Our analytics department is redesigning our real-time streaming pipelines. When evaluating wide-column storage engines for time-series metrics, which database would you never use again because of configuration complexity? Is Apache Cassandra worth the operational headache for tracking high-volume datasets?
3 answers
Apache Cassandra is a technology I would heavily avoid deploying again unless I had a dedicated infrastructure team. The query model is highly restrictive because you must design your tables precisely around your specific output queries. If the analytics team suddenly requires a new data breakdown, you often have to build entirely new tables and duplicate your big data pipelines. Furthermore, managing the Java Virtual Machine garbage collection configurations on large production clusters takes constant manual intervention. Modern managed cloud engines give you the same distributed scaling advantages without the painful open-source management burden.
Do hosted managed variants of Cassandra eliminate these painful infrastructure tuning bottlenecks completely, or do the structural query restrictions still cripple team development velocity?

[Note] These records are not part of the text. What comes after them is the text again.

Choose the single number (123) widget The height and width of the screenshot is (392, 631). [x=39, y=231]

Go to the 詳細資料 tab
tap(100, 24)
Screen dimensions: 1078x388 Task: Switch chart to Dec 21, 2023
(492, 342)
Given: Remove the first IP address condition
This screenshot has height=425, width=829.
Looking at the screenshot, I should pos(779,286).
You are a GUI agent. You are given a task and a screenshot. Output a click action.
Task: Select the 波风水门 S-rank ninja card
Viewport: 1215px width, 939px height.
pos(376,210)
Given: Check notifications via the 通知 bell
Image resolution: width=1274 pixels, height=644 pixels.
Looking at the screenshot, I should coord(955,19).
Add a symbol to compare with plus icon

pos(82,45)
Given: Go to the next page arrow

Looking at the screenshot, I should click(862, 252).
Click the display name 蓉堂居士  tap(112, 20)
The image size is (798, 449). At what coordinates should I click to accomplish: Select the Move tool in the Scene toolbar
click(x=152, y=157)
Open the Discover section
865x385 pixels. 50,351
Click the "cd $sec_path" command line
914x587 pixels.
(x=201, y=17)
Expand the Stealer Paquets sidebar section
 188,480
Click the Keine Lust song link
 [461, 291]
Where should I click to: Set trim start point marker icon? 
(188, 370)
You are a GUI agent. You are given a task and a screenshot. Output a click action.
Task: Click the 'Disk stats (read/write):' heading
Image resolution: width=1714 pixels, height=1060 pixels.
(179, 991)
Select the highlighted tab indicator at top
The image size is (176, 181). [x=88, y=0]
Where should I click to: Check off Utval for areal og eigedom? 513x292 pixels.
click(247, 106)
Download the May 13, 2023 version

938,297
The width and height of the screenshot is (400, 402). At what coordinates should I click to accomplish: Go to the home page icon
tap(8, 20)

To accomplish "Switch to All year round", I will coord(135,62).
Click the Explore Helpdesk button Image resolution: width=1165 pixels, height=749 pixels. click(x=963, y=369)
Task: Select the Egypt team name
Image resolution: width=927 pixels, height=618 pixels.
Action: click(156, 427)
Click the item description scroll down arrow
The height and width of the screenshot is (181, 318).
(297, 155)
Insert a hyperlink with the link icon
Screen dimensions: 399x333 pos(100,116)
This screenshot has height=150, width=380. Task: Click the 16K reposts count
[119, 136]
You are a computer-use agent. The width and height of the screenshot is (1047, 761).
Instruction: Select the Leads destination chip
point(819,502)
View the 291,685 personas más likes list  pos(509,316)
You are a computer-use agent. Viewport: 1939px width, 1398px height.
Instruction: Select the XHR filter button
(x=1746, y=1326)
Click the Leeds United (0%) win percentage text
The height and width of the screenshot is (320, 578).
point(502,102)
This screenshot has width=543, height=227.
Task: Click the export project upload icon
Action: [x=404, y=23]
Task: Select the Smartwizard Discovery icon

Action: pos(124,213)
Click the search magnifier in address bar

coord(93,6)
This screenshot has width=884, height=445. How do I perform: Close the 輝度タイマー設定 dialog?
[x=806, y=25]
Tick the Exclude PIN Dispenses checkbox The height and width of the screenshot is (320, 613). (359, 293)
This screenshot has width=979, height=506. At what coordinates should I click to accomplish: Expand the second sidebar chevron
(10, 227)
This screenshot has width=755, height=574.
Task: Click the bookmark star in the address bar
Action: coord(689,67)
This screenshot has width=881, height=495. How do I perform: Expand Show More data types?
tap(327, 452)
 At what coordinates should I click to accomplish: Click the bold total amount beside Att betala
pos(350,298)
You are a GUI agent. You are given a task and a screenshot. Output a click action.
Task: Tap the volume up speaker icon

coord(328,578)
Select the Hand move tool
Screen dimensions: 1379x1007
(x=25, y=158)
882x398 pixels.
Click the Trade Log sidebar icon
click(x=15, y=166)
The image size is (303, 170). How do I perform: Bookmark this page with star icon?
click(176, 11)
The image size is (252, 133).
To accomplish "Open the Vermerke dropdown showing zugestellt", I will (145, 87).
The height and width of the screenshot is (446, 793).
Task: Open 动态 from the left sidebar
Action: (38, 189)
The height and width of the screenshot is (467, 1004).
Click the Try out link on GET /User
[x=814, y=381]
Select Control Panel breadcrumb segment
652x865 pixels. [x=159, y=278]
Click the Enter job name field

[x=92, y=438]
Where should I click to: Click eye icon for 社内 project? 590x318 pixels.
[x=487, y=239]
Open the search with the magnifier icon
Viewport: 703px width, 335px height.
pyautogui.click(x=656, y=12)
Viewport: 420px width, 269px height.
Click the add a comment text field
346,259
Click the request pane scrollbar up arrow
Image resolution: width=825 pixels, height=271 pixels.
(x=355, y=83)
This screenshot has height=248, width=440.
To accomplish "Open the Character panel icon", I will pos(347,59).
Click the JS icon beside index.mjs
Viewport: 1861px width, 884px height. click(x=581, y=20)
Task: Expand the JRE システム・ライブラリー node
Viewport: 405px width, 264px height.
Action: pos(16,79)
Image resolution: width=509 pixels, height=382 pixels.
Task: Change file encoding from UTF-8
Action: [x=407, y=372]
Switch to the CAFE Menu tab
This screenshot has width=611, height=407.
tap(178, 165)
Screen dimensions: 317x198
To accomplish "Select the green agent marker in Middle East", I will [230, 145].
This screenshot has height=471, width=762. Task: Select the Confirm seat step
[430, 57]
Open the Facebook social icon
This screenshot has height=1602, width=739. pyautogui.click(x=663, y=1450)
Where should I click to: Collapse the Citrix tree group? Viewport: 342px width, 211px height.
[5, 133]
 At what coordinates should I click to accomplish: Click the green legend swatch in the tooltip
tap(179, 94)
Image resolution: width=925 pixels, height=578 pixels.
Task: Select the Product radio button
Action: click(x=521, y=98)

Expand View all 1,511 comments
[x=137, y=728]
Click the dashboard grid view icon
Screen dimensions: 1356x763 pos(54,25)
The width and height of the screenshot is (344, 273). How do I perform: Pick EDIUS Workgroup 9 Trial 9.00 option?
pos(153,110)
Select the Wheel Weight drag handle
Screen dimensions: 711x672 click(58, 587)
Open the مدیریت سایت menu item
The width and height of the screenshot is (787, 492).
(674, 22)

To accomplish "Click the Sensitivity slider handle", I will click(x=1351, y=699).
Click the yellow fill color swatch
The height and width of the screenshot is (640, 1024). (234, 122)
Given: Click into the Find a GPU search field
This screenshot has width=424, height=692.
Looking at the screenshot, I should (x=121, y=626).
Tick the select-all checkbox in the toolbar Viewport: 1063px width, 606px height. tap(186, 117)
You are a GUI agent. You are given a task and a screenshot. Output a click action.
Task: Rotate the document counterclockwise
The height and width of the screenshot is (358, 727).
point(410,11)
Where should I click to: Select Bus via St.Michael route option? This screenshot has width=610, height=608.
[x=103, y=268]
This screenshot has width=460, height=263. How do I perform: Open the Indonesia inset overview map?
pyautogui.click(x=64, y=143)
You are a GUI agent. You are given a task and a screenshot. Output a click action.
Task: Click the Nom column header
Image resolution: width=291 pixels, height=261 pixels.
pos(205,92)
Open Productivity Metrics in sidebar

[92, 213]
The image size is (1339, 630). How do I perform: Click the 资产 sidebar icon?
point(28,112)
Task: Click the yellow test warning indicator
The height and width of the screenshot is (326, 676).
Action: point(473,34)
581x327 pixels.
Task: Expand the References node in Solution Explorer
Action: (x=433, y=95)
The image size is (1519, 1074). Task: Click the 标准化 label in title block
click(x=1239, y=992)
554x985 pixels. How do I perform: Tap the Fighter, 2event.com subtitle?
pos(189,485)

Cassandra requires too much administrative overhead. The constant tombstone compaction issues and manual cluster ring rebalancing will drain your engineering hours.
I agree with Keith. The tombstone buildup from frequent data updates completely ruined our read latencies until we manually rewrote our entire data deletion strategy.
Raymond, hosting providers handle the server provisioning, but they cannot fix the restrictive query model. Your data scientists will still get frustrated by the total lack of ad-hoc relational joins, which severely slows down unexpected data analysis requests.